I applaud Nair's approach. I have called for a similar reshaping of capitalism toward resource-efficiency and the transition from the fossil-fueled Industrial Era to the cleaner, green, information-rich Solar Age.

We have measured private investments in this transition since 2007 at $2 trillion. In my interview with Nair in Hong Kong, I learned that he is a green investor interested in making a positive social impact. He has founded Advantage Ventures. We hope that Nair will join our call for pension funds to shift at least 10% of their assets away from risky hedge funds, dark pools and commodity speculation to direct investments in the green sectors now growing around the world - with Asia in the lead.

I agree with Nair's risk-reduction approach and focusing investment in this transition to a more equitable resource-efficient path to our common future. To this end, Nair calls for stronger, more competent governments. Nair recommends that governments focus on curbing and down-sizing finance to its original purpose and to shift tax policies to proscribe tax waste, pollution and superfluous financial transactions. Nair emphasizes the need to encourage other activities in place of mass consumption, waste, obsolescence, based on capital and resource intensity. He rightly calls for redirecting advertising and marketing toward conservation and new forms of satisfaction.

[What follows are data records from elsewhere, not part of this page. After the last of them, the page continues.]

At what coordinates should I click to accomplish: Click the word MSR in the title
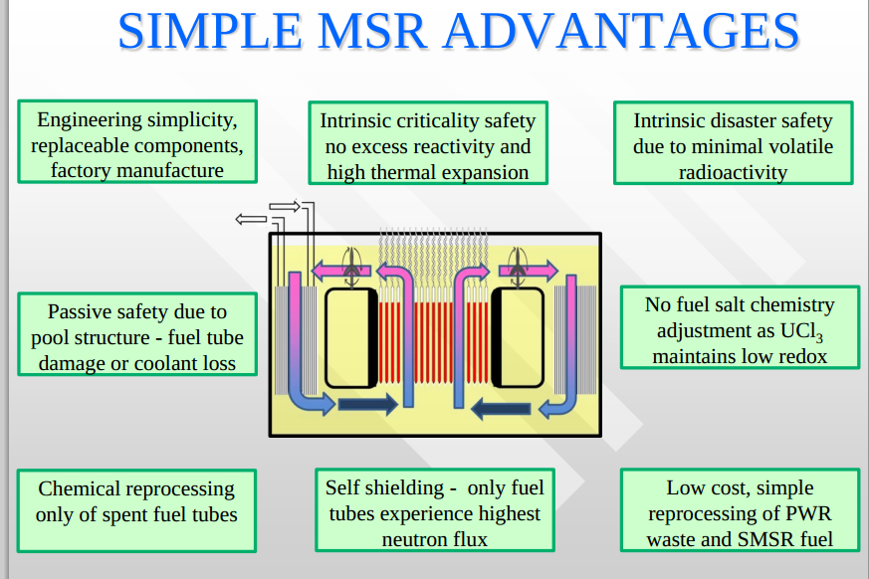click(373, 31)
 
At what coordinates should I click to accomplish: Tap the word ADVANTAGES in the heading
click(622, 31)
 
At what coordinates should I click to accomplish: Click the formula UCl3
click(801, 332)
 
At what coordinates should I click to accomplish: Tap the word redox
click(802, 357)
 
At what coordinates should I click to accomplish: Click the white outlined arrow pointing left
click(251, 220)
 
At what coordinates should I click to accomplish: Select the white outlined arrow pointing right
click(285, 207)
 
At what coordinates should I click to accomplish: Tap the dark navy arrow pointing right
click(367, 404)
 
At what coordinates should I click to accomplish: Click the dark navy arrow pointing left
click(501, 409)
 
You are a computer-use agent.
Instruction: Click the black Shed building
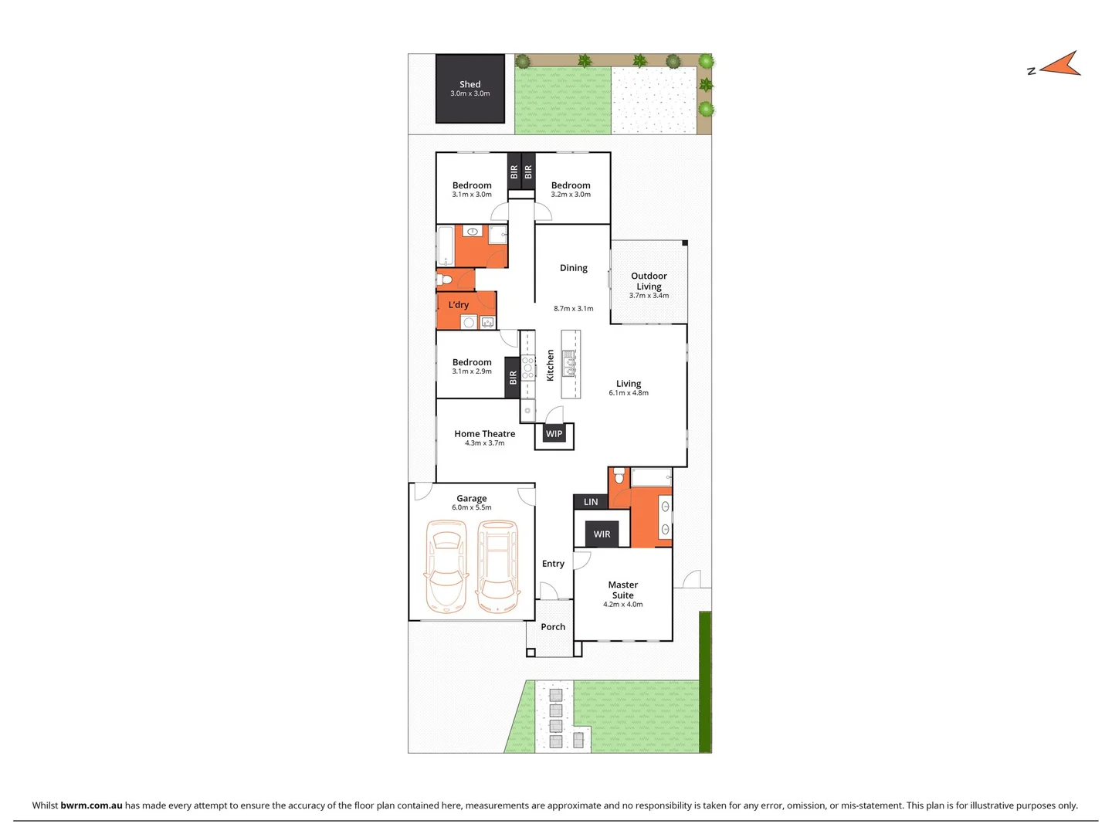470,89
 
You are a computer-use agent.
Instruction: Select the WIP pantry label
554,434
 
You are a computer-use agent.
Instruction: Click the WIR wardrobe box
602,534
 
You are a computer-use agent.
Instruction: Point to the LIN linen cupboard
591,502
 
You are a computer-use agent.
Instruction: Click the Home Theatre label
484,434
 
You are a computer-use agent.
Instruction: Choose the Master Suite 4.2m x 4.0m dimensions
622,605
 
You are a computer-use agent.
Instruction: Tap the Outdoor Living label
649,281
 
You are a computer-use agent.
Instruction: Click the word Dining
574,268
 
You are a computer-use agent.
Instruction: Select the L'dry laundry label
459,305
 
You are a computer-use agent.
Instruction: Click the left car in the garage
446,566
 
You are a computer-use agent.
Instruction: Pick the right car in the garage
497,566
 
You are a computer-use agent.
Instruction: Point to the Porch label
553,627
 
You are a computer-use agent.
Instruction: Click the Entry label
553,564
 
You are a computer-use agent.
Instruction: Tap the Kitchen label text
551,365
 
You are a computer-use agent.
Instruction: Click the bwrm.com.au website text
91,805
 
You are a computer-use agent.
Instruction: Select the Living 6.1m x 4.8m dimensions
629,393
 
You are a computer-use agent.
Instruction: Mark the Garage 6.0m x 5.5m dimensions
472,507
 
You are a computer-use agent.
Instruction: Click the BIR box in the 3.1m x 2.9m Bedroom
513,378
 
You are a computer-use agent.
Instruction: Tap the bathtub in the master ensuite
651,478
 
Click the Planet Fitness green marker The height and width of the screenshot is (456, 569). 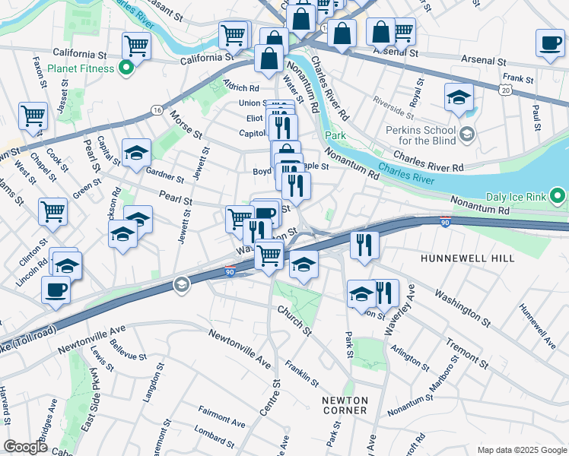click(x=127, y=68)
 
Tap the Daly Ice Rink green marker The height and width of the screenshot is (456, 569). click(x=558, y=197)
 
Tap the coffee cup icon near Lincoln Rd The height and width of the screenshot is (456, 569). click(x=56, y=291)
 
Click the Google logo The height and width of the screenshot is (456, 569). click(x=25, y=447)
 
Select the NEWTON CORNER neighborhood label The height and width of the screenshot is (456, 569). click(x=345, y=405)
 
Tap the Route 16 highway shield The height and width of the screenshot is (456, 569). click(x=157, y=110)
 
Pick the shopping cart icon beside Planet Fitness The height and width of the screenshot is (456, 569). click(x=136, y=46)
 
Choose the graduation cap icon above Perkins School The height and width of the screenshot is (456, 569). click(x=459, y=97)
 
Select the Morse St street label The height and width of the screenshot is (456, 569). click(x=186, y=124)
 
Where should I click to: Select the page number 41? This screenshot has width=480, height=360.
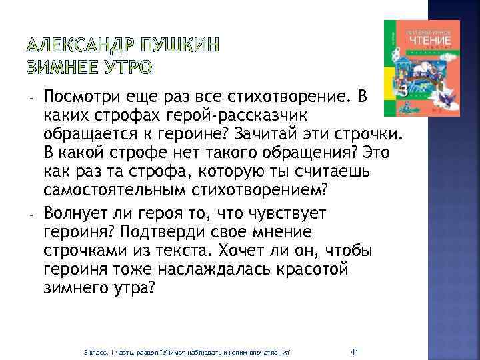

This book slays many tottering sacred cows: "efficient markets," "rational actors," GDP-growth as well as the Washington Consensus and the dominance of faulty economics over public and private decision-making which ordinary citizens in 12 countries seem to understand (Beyond GDP). Nair might have spent more time exploring the burgeoning socially and environmentally responsible institutional investing models we cover on our site, including the UN Principles of Responsible Investing now comprising over 850 institutional investors with AUM of over $25 trillion.

Nair can also be gratified, as I am, that the Nobel family has now dissociated from the Bank of Sweden Prize in Memory of their ancestor Alfred Nobel as a fraud infringing on the Nobel's intellectual property ("The Cuckoo's Egg in the Nobel Prize Nest"). This alone should release Asian policymakers to go full steam ahead with their own resource-conserving, labor-intensive, green economy plans, as China, Korea, India, Singapore and other countries are pioneering. This book will hopefully spark a wide debate on the future development paths for our common future on this small planet.

Disclosure: I have no positions in any stocks mentioned, and no plans to initiate any positions within the next 72 hours.